### [Some entries]
::::

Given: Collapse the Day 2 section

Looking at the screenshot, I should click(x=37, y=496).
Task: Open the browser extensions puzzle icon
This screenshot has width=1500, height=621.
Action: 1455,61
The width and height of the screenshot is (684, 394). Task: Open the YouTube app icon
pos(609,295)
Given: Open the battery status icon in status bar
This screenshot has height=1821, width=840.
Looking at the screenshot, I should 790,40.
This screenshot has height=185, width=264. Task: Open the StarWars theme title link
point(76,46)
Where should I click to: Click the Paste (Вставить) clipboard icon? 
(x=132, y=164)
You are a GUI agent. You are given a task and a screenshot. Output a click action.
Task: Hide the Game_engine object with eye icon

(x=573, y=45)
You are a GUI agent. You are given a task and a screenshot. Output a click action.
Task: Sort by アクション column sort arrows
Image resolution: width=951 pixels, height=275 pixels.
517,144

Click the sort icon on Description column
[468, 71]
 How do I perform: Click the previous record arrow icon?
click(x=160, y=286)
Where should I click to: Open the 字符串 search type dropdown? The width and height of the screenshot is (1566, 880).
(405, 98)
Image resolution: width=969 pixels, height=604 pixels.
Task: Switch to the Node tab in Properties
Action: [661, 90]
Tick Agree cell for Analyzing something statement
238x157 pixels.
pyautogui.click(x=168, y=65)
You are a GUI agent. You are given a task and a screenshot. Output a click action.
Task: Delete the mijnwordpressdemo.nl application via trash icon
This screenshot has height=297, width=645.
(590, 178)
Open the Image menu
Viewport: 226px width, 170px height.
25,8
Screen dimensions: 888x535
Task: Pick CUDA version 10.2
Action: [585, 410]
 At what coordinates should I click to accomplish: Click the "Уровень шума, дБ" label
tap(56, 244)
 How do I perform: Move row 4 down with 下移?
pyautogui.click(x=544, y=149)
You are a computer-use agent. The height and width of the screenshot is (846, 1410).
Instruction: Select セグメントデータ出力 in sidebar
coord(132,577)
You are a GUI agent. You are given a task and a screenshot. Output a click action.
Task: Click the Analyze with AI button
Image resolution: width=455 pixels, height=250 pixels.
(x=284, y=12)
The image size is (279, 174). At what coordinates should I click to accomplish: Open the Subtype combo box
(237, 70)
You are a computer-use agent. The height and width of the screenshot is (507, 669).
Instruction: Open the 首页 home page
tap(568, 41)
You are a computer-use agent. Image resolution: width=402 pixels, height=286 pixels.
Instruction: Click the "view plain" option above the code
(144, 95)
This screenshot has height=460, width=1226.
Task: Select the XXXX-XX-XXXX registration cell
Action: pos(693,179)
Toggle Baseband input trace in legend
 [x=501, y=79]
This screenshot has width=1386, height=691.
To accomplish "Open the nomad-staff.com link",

::::

### [Stated task]
Turn the lines of the entries into a numbered list, beginning at the line that has "The width and height of the screenshot is (684, 394)." and stopping after the line that has "(x=573, y=45)". Leave out any blank lines.

### [Task response]
1. The width and height of the screenshot is (684, 394). Task: Open the YouTube app icon
2. pos(609,295)
3. Given: Open the battery status icon in status bar
4. This screenshot has height=1821, width=840.
5. Looking at the screenshot, I should 790,40.
6. This screenshot has height=185, width=264. Task: Open the StarWars theme title link
7. point(76,46)
8. Where should I click to: Click the Paste (Вставить) clipboard icon? 
9. (x=132, y=164)
10. You are a GUI agent. You are given a task and a screenshot. Output a click action.
11. Task: Hide the Game_engine object with eye icon
12. (x=573, y=45)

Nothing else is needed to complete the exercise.